The album captures Numan at the start of what might be called his peak period as an artist – no longer operating under the Tubeway Army banner, and undertaking a serious assault on the UK singles chart, something that would continue well into 1980 and, albeit with ever diminishing returns, well beyond.
 
In 1979, Numan was bold, brash, and relevant; a genuine emerging commercial force on a fast expanding new wave/synth scene. Living Ornaments represents something of a seminal snapshot of that moment in time, but it’s also more than that – it is an album to prove that there was more to Gary Numan than merely hit singles, and in a “live” setting we see a human Numan (sorry! - Ed) rather than the robotic and distant, dare I say it – ornamental – individual, as characterised by marketing/branding imagery at the time. Though in saying that, the live aspect means the structure and pace (especially) of several tracks are notably different from their studio equivalents.

This is a 21-track two-disc set, and disc one opens with a dramatic extended intro, which then morphs into the instrumental ‘Airlane’ (the opener from Numan’s The Pleasure Principle album of the same year). Numan eventually sings – or rather ironically, finally “connects” with his audience – on ‘Me! I Disconnect From You’, before we’re launched into his biggest hit of the year, ‘Cars’.

‘Random’ and ‘We Are So Fragile’ are other highlights from the first set, but generally the second disc shades the first in terms of overall quality, opening with a superb version of early single ‘Bombers’ before the plain weird ‘Remember I Was Vapour’ leads us to Numan’s most famous cover, ‘On Broadway’, complete with what appears to be an electric violin solo.  
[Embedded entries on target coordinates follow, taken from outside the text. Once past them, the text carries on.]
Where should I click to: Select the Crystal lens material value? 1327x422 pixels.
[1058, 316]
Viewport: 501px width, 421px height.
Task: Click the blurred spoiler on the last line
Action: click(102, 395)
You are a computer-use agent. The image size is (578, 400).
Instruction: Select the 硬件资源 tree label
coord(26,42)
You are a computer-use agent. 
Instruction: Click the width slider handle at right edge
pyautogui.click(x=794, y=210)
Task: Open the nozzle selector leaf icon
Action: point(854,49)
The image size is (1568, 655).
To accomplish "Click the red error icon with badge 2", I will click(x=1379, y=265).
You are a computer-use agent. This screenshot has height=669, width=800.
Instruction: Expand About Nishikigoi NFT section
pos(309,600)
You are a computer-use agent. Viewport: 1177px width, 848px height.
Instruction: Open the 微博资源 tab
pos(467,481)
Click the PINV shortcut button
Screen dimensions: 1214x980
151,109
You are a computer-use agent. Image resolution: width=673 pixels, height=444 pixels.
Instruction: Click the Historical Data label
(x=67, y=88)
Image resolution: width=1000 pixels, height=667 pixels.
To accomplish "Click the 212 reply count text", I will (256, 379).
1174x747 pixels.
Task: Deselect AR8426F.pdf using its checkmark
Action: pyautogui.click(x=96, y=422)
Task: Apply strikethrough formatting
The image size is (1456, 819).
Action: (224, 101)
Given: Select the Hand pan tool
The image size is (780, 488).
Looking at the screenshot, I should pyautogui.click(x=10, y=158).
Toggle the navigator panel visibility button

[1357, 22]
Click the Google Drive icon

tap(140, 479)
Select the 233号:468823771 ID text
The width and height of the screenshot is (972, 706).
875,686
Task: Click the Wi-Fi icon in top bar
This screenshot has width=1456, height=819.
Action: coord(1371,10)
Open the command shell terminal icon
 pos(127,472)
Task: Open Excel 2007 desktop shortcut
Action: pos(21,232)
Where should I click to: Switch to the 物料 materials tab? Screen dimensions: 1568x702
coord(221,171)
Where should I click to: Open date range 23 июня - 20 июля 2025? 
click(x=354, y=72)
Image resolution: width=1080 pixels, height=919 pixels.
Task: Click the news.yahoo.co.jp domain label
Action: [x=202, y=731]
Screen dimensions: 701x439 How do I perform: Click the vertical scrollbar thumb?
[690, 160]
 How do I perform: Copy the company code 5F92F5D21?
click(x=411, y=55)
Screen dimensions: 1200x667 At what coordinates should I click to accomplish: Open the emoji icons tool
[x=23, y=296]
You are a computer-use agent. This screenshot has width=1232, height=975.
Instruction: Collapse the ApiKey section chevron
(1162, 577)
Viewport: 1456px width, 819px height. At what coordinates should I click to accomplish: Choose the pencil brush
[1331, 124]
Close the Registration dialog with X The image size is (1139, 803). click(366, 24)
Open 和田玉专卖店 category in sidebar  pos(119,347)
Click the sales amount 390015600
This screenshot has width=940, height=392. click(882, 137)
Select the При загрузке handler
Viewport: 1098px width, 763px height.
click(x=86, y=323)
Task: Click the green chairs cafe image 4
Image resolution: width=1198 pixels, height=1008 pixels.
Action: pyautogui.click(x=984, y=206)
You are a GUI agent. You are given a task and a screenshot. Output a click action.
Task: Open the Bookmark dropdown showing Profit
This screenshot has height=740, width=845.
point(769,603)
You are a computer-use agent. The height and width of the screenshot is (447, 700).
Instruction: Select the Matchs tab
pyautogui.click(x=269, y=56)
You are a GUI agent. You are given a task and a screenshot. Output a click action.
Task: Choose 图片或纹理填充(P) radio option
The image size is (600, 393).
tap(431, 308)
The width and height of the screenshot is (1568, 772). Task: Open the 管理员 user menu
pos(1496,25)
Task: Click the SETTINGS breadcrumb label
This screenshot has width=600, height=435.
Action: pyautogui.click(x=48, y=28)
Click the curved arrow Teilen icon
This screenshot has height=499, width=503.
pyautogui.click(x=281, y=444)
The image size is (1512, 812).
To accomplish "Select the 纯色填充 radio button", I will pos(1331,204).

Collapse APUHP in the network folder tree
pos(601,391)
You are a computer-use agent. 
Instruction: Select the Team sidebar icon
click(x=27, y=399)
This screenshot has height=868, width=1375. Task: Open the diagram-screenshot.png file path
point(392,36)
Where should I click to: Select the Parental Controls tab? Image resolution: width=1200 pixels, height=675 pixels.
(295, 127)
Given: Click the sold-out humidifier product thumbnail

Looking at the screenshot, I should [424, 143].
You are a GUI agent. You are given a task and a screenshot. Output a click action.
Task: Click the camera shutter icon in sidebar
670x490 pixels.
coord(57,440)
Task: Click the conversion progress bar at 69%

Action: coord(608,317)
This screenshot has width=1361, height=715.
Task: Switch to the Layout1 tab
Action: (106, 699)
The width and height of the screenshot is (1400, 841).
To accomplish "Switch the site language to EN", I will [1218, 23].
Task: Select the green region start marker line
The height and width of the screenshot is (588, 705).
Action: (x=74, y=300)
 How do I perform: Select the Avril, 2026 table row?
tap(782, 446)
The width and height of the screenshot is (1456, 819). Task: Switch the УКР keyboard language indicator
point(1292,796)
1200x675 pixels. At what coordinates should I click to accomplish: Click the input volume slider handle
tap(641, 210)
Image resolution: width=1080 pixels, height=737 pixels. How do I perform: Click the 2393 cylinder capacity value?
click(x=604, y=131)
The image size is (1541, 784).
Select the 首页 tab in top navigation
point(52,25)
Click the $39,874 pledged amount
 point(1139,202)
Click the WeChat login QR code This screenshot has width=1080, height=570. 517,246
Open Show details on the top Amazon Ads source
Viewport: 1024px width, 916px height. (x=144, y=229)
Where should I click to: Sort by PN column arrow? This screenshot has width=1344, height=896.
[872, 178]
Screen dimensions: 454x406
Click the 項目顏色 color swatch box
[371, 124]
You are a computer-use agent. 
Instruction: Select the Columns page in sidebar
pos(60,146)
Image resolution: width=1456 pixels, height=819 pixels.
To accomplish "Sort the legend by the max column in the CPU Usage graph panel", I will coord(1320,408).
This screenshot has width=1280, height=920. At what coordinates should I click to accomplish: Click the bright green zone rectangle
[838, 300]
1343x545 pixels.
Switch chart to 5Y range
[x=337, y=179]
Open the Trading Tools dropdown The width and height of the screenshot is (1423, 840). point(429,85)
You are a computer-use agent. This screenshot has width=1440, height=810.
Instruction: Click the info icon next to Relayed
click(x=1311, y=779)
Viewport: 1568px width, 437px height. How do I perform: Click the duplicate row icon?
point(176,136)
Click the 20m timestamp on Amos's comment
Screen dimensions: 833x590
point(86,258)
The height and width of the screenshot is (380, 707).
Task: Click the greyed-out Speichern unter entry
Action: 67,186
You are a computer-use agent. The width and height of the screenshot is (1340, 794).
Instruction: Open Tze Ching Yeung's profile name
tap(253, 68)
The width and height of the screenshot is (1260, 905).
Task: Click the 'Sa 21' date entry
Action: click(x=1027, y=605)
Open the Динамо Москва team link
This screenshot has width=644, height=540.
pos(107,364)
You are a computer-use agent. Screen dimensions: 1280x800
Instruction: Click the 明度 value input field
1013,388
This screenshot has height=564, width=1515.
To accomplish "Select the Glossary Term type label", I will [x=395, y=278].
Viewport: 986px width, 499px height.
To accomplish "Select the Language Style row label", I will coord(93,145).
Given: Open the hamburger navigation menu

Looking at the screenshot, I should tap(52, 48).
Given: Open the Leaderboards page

I’m not sure whether the playlist on the album is in the exact order the tracks rolled out on the night, but it strikes me that the climax to disc two would represent as strong a finale to a live performance as you’ll ever get from Numan – ‘Down In The Park’ followed by an uptempo ‘My Shadow In Vain’, the chunky slabs of beefy synth that make up ‘Are ‘Friends’ Electric’, and the under-rated closer, ‘Tracks’.
 
What we don’t get are versions of the two hit singles that dissected The Pleasure Principle and its follow-up album, Telekon – ‘We Are Glass’ and ‘I Die You Die’ – however these can be found on this album’s companion release, Living Ornaments ’80. (There is also a Living Ornaments ’81 for completists – Numan was nothing if not pedantic and organised).

Gary Numan has endured many professional and personal ups and downs during his 35-year recording career. A few of Numan’s mid-to-late Eighties and Nineties incarnations were cruelly mocked and parodied beyond all rationale or reason – given his wider influence and the eventual critical appreciation of his talents. But there is no question that this album demonstrates everything that was good in the first place and it has to rate as one of his genuine highs.